For more than 200 years, eight Italian mummies from the 19th century were examined to obtain detailed information on their state of preservation and the techniques used to prepare them.
The eight anatomical preparations from the collection of famous anatomist Giovan Battista Rini (1795-1856) at the Desenzano Hospital Pathology Division (Brescia, Italy) were examined using computed tomography (CT).
Rini reportedly petrified the corpses and body parts by bathing them in a cocktail of mercury and other heavy metals. The findings of the new study will be reported in the future issue of the journal Clinical Anatomy.
The collection of Giovan Battista Rini is small yet impressive selection of anatomical specimens prepared with very different aims of anatomical demon.
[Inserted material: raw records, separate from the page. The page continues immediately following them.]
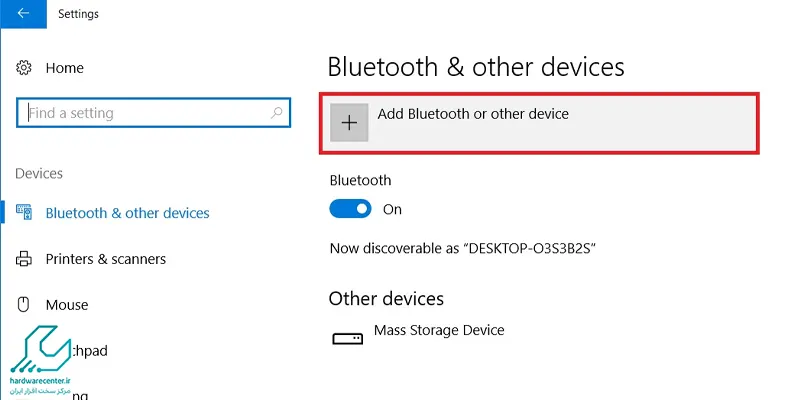Select the Bluetooth devices sidebar icon
This screenshot has width=800, height=400.
coord(24,212)
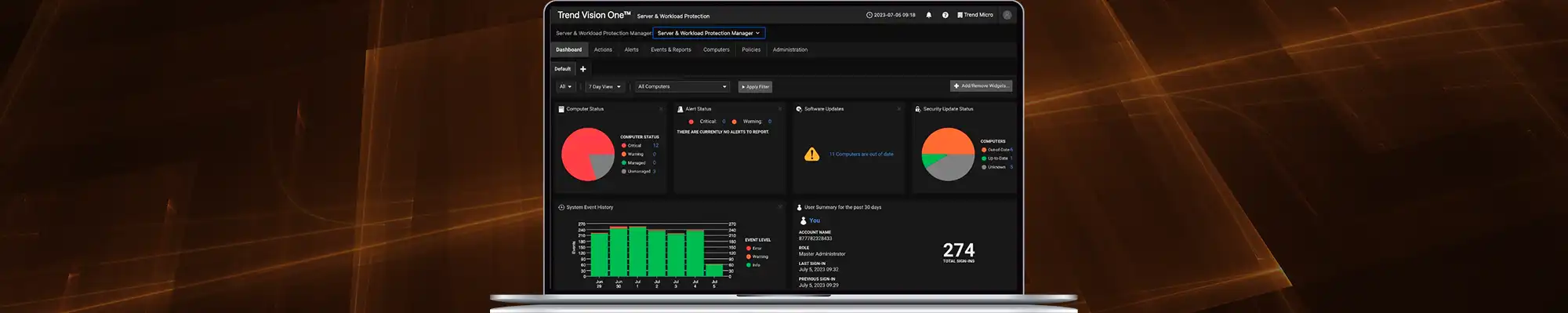Close the Computer Status widget
Screen dimensions: 1568x313
pos(661,109)
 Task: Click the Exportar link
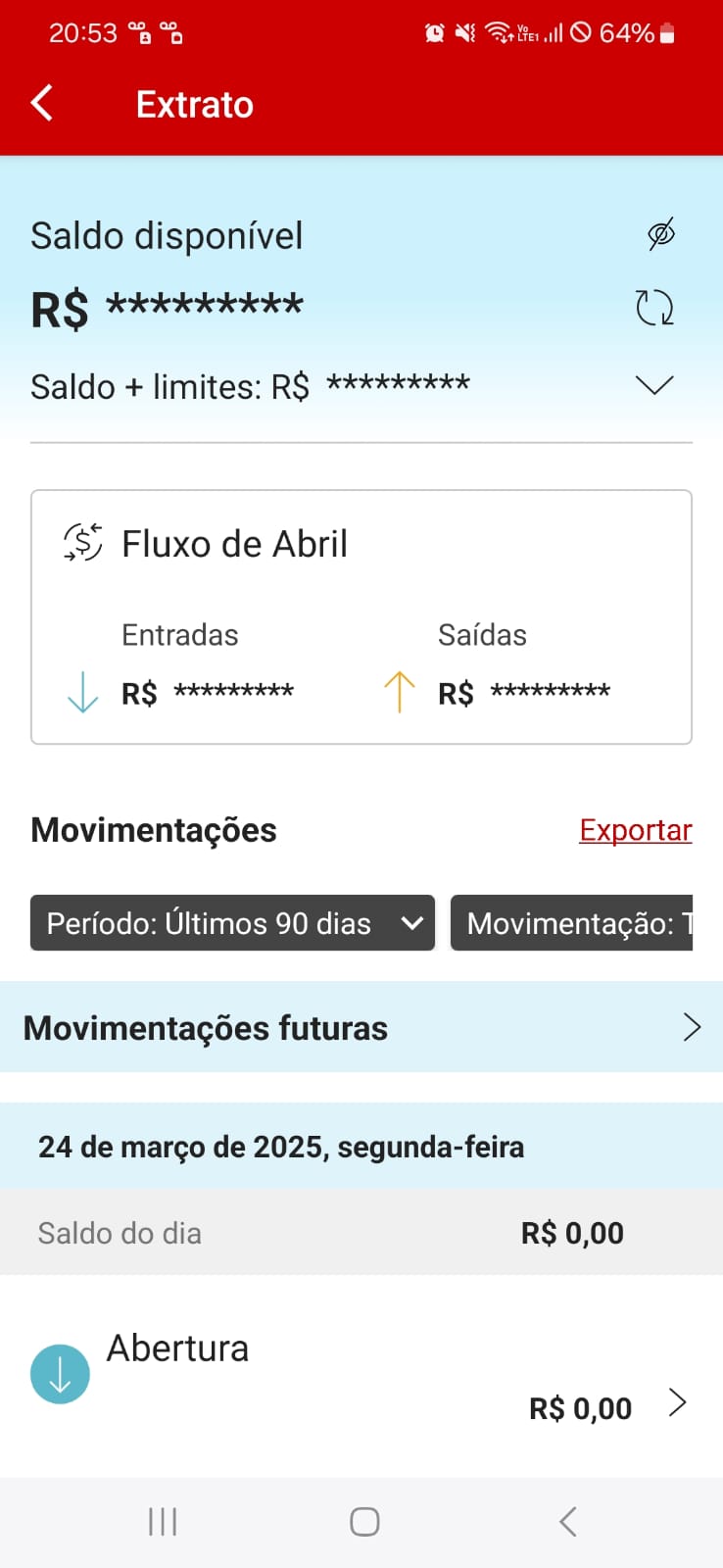[x=635, y=830]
Collectively, they displayed a remarkable state of preservation in the CT examinations, mentions the journal.
Study member Dario Piombino-Mascali, a forensic anthropologist at the Institute for Mummies and the Iceman in Bolzano, Italy, mentioned that this is the first time a collection of Italian mummies that has been preserved artificially for anatomical studies has been analyzed in detail.
The study found that the anatomical mummies were divided into three types, namely, ''dry preparations,'' ''corrosion preparations'' and ''organ preparations.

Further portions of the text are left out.